OBJECTIVE: Copy the lines from the one holding "1024x862 pixels. At" through the last line, inclusive, keeping the requests, and offset every coordinate in the answers by -74.

RECORDS FOR PROCESSING:
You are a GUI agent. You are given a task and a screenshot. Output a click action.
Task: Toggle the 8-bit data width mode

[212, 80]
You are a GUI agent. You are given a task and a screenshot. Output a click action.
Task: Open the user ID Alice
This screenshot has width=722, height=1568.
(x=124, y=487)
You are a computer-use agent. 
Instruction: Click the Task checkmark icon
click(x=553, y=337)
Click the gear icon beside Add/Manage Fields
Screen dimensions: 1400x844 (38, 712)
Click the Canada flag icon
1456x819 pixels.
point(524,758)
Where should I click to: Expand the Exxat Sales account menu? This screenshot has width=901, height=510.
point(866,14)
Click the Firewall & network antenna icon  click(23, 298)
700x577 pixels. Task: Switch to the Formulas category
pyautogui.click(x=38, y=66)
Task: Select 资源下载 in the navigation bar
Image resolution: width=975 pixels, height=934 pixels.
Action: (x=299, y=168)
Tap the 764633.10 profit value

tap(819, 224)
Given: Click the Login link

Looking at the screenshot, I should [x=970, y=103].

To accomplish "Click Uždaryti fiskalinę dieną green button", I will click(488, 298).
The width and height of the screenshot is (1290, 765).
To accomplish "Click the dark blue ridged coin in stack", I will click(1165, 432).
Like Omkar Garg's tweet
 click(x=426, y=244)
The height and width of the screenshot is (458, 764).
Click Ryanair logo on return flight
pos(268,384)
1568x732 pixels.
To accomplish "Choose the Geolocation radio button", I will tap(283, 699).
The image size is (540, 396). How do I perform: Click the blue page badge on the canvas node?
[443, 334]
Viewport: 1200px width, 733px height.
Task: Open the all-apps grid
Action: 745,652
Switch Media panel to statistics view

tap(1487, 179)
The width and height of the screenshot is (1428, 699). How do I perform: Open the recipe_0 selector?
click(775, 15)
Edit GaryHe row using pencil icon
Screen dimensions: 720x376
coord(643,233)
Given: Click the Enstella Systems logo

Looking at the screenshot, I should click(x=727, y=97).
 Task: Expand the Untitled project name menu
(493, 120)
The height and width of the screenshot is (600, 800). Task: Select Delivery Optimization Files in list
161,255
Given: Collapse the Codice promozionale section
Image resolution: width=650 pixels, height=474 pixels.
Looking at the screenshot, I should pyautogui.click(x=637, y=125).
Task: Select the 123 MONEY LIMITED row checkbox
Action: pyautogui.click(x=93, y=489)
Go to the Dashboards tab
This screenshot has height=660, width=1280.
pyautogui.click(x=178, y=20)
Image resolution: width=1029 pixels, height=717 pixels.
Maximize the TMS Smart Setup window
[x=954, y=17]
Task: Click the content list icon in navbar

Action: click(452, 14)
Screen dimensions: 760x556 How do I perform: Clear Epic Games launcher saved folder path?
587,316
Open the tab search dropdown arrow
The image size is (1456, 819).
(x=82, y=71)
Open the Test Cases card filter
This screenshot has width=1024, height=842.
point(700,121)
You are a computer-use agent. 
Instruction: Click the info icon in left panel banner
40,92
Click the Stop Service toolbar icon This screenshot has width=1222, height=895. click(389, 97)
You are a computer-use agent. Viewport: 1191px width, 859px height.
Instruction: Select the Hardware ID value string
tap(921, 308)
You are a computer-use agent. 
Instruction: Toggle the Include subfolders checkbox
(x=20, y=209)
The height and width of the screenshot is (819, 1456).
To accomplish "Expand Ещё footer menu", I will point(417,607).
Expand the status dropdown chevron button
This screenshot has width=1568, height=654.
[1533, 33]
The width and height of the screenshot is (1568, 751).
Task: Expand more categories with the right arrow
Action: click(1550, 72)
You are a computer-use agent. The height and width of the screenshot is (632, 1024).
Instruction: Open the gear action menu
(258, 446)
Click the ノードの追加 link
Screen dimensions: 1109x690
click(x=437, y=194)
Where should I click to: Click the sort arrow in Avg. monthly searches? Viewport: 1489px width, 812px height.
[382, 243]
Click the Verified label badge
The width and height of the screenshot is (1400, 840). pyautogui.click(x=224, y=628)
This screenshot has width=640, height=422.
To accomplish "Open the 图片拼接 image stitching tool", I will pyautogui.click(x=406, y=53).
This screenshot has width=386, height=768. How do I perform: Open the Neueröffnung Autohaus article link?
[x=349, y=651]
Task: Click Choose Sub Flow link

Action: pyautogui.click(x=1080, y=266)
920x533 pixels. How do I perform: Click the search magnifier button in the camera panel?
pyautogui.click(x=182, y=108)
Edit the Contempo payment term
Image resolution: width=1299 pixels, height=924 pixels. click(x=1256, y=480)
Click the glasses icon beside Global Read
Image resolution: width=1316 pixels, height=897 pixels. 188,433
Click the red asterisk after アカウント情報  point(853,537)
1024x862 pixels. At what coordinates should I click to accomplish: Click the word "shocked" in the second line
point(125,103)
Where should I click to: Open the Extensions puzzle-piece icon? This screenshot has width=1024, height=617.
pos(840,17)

RESPONSE TO THIS EXERCISE:
1024x862 pixels. At what coordinates should I click to accomplish: Click the word "shocked" in the second line
point(51,29)
Where should I click to: Open the Extensions puzzle-piece icon? This screenshot has width=1024, height=617.
pos(766,-57)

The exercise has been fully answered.